Selanjutnya ia menjelaskan, “Pada tanggal 5 Agustus 2019 kami mengadakan rapat dengan Plt Gubernur Aceh di ruang banmus kami undang Mantan Ketua DPRA, Mantan Sekwan, ketua DPRA dan Ketua Komisi 1, di dalam hasil rapat megambil satu kesimpulan satu keputusan karena kami tidak pernah menerima surat pembatalan qanun nomor 3 Tahun 2013 tersebut dari DPRA atau Gubernur Aceh”.

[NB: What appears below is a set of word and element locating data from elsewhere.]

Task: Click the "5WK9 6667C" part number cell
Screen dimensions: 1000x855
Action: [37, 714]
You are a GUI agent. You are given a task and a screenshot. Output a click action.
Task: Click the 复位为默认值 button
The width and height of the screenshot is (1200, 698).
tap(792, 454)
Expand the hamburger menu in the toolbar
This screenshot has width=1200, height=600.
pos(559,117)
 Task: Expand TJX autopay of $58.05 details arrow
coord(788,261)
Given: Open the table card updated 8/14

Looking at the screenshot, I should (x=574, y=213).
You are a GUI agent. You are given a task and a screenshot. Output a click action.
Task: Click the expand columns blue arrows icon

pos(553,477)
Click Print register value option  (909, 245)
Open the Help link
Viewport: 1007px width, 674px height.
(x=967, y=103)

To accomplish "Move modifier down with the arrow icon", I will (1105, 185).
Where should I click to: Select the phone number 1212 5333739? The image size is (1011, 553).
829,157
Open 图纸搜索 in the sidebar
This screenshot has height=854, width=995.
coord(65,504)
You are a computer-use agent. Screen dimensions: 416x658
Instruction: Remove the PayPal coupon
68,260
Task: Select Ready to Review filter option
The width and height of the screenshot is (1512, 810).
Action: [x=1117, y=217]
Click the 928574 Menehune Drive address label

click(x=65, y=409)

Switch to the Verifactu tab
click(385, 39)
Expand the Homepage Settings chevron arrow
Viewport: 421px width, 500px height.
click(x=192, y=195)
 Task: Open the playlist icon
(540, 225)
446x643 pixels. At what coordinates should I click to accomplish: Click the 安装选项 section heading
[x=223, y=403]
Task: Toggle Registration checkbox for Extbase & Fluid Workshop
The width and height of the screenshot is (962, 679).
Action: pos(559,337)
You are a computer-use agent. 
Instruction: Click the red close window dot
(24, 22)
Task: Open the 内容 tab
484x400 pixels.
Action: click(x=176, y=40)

Ia menambahkan, “Pada tanggal 17 September kita adakan pertemuan dengan pihak kemendagri di Jakarta untuk memeriksa bukti adminitrasi tentang masalah surat tersebut, mentri tidak dapat menunjukan bukti-bukti dan bukti admintrasi tersebut sehingga kita menganggap dalam surat tersebut diperintahkan bahwa 14 hari kita bisa mengajukan protes pada presiden dan 7 hari setelah menerima surat tersebut gubernur untuk mencabut qanun dari lambang daerah, maka hari ini qanun tersebut masih tercatat qanun nomor 3 pada tahun 2013 tetap menjadi qanun aceh wajib dijalankan”.

Saya meminta kepada wali Nanggroe, Plt Gubernur, Muzakir Manaf selaku ketua KPA agar masalah qanun bendera dalam bab ini benar-benar dituntaskan agar tidak ada khilafiah dikemudian hari dan tidak ada korban berikutnya yang menyangkut dengan pemasalah bendera dan lambang cukup diri saya yang menjadi noda hitam dihari perdamaian yang menjadi korban, saya tidak ingin anggota DPR Aceh lain menjadi korban serta masyarakat menjadi korban gara-gara menperjuangkan kewenangan dan kekhususan aceh.

“Saya hari ini bertindak keras didalam gedung Paripurna DPRA bukan memberontak kepada republik tetapi saya memperjuangakn hak-hak kewenangan Aceh yang ada dalam MOU helsingki,” Tutup Azhari dalam nada tinggi.